INSTRUCTIONS =
• 1. Revise the passage on team collective states between "Figure 1. log₁₀" and "a mill (M).", inclusive, changing "parallel" to "polarised".
• 2. Pick up the passage on team collective states where it stops and continue it.

SOURCE EXTRACT =

** Start **

Figure 1 contains density plots for polarisation and rotation order parameters to examine the collective states across the attacking (1a) and defending (1b) game sequences. Both plots demonstrate that the team spends most of its time in the polarised collective state across both the attacking and defending sequences. Teams adopt the swarming and transitional states during both sequences, with the attacking sequences (1a) showing a wider spread of higher density across the transitional state. The attacking sequences extend slightly into the milling state with relatively low densities, whereas the defending sequences only have minor outliers within this state. The lack of milling behaviour and the high proportion of polar behaviour is expected as the game’s motion is highly linear, with teams maintaining attacking or defending lines moving the ball up the field. This pattern of movement provides limited opportunity for rotation about the centroid of the formation akin to the milling patterns adopted by schooling fish (Couzin et al., 2002).

Figure 1. log₁₀ counts for the occurrence of pairings of angular momentum, M_group, and polarisation, P_group, values for teams while a) attacking and b) defending. The colour scale runs from 0 (dark blue) to the maximum log₁₀(count) (darkest red) for each graph. Dashed red lines mark the boundaries of the regions where the team’s motion is identified as parallel (P), as a swarm (S), or a mill (M).

** End **

[Entries on where items appear]
** Start **

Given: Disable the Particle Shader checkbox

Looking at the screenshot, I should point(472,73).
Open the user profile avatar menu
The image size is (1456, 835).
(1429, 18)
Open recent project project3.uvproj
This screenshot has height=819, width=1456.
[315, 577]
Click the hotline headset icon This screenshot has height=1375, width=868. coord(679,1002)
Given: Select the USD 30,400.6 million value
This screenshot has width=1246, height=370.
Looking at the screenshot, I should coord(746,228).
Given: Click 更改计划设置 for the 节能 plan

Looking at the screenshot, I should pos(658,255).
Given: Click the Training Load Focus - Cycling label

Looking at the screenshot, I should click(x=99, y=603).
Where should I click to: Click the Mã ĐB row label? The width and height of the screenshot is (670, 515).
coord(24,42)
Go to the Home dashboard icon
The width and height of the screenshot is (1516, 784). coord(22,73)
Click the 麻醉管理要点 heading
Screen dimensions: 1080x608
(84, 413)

** End **

ANSWERS TO THE PROBLEMS =
• 1.
Figure 1. log₁₀ counts for the occurrence of pairings of angular momentum, M_group, and polarisation, P_group, values for teams while a) attacking and b) defending. The colour scale runs from 0 (dark blue) to the maximum log₁₀(count) (darkest red) for each graph. Dashed red lines mark the boundaries of the regions where the team’s motion is identified as polarised (P), as a swarm (S), or a mill (M).

• 2.
Figure 2 plots the survival curves for the durations of time spent in each of the sequences in the transitional, polar and swarm state for the attacking (Figure 2a) and defending game phases (Figure 2b). Across both game phases, the longest sequences are spent in the polar state, followed by the transitional state and finally the swarm state. There is a larger difference between the polar and transitional (χ² = 9.25, P ≈0, DF = 1)/swarm (χ² = 7.77, P ≈0, DF = 1) survival curves in the defending phase compared to the attacking phase, indicating that the polar sequences tend to be longer compared to the other states across this game phase. Durations of the transitional state tend to be longer in the attacking game phase, with some transitional sequences having durations over 10 sec (i.e., up to 19 seconds), where the longest transitional sequences are less than 9 seconds in the defending phase (i.e., up to ~7.3 seconds). Swarm state sequences have relatively short durations across both game phases. These likely occur at the start and end of play sequences, when the order of play is breaking down or being established resulting in shorter durations (i.e., due to the end of the sequence or the establishment of a new state as play proceeds).

Figure 2. Kaplan-Meier estimates for the survival functions for the persistence of collective states while a) attacking and b) defending.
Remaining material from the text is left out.